Pathway has launched its data processing engine, which benchmarks have determined to be x90 faster than existing streaming solutions. The platform uniquely unifies workflows for batch and streaming data to enable real-time machine learning and, critically, the ability for machines to ‘learn to forget’.
Until now, it has been nearly impossible for machines to learn and react to changes in real-time like humans. Due to the complexity of designing streaming workflows, intelligent systems are typically trained on static [frozen] data uploads, including large language models like ChatGPT. This means their intelligence is stuck at a moment in time. Unlike humans, machines are not in a continuous state of learning and therefore cannot iteratively ‘unlearn’ any information they were previously taught when it is found to be false, inaccurate, or becomes outdated.
Pathway overcomes this thanks to its unique ability to mix batch and streaming logic in the same workflow. Systems can be continuously trained with new streaming data, with revisions made to certain data points without requiring a full batch data upload. This can be compared to updating the value of one cell within an Excel document, which doesn’t reprocess the whole document, but just the cells dependent on it. This means inaccurate source information can be seamlessly corrected to improve system outputs.
It has traditionally been extremely hard to design efficient systems that combine both batch and streaming workflows. And the situation has become even more complex since a third workflow entered the scene, generative AI, which needs fast and secure learning of context to deliver value.
Most organisations typically design two or more separate systems, which are unable to perform incremental updates to revise preliminary results. This has reduced confidence in machine learning systems and stalled the adoption of enterprise AI among organisations that need to make decisions based on accurate real-time data, such as in manufacturing, financial services and logistics. Bringing together batch and streaming data overcomes this challenge and enables true real-time systems for resource management, observability and monitoring, predictive maintenance, anomaly detection, and strategic decision-making.
Pathway enables a paradigm shift towards real-time data
The Pathway data processing engine is enabling organisations to perform real-time data processing at scale. Existing clients include DB Schenker, which has reduced the time-to-market of anomaly-detection analytics projects from three months to one hour, and La Poste, which enabled a fleet CAPEX reduction of 16%.
Unique capabilities of the Pathway data processing engine supporting this shift to real-time include:
Fastest data processing engine on the market – unified batch and streaming. Capable of processing millions of data points per second, it largely surpasses current reference technologies such as Spark (in both batch and streaming), Kafka Streams, and Flink. Benchmarking of WordCount and PageRank against the above also found that Pathway supports more advanced operations and is up to x90 faster thanks to its maximised throughput and lower latency. The benchmarks were stress tested by the developer community, and are publicly available so the tests can be replicated. A detailed description of the benchmarks is available in the HAL preprint.
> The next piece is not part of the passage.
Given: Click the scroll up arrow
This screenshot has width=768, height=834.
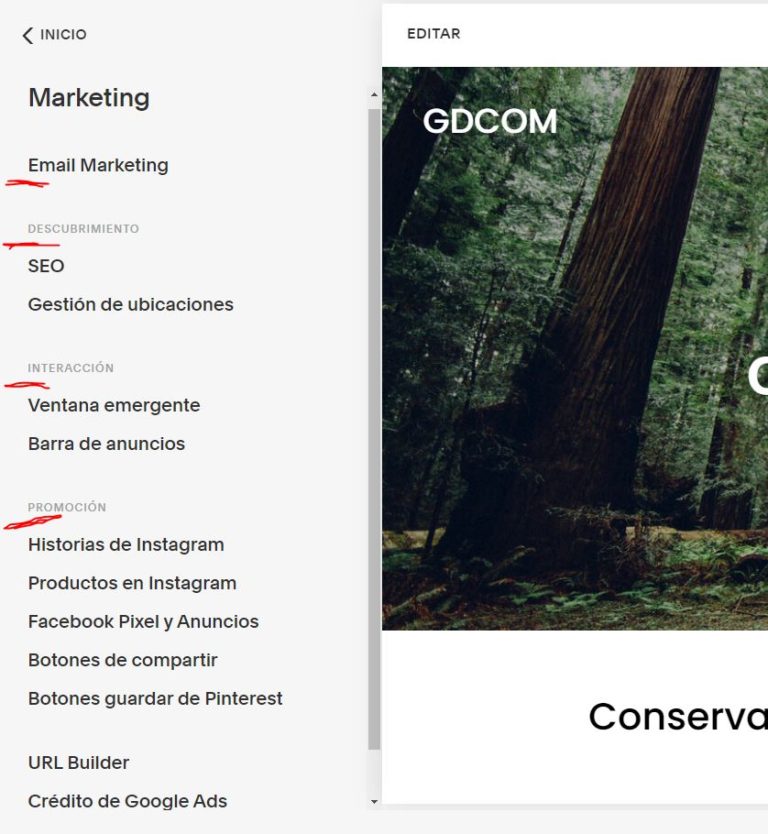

Facilitates real-time systems – Pathway allows the seamless transition between existing systems, from batch to real-time and LLM architectures, thanks to real-time machine learning integrating fully into the Enterprise context.
Ease of development – Batch and streaming workflows can be designed with the same code logic in Python, which is then transposed into Rust. This democratises the ability for developers to design streaming workflows, which have typically required a specialist skillset, and enables what have typically been disparate teams within an organisation to come together. Thanks to this, Pathway becomes the lingua franca of all data pipelines – stream, batch and generative AI.
Zuzanna Stamirowska, CEO & Co-Founder of Pathway, comments: “Until now, the complexity of building batch and streaming architectures has resulted in a division between the two approaches. This has slowed the adoption of data streaming for AI systems and fixed their intelligence at a moment in time. But there is a critical need for real-time to optimise processing and to enable AI to unlearn for improved, continuous accuracy.
“That’s why our mission has been to enable real-time data processing, while giving developers a simple experience regardless of whether they work with batch, streaming, or LLM systems. Pathway is truly facilitating the convergence of historical and real-time data for the first time.”
The general launch of the Pathway platform follows the company’s $4.5m per-seed round in December 2022, which was led by CEE VCs Inovo and Market One Capital, with angel investors Lukasz Kaiser, Co-Author of Tensor Flow and informally known as the “T” in ChatGPT, and Roger Crook, the former global CEO of German delivery giant DHL.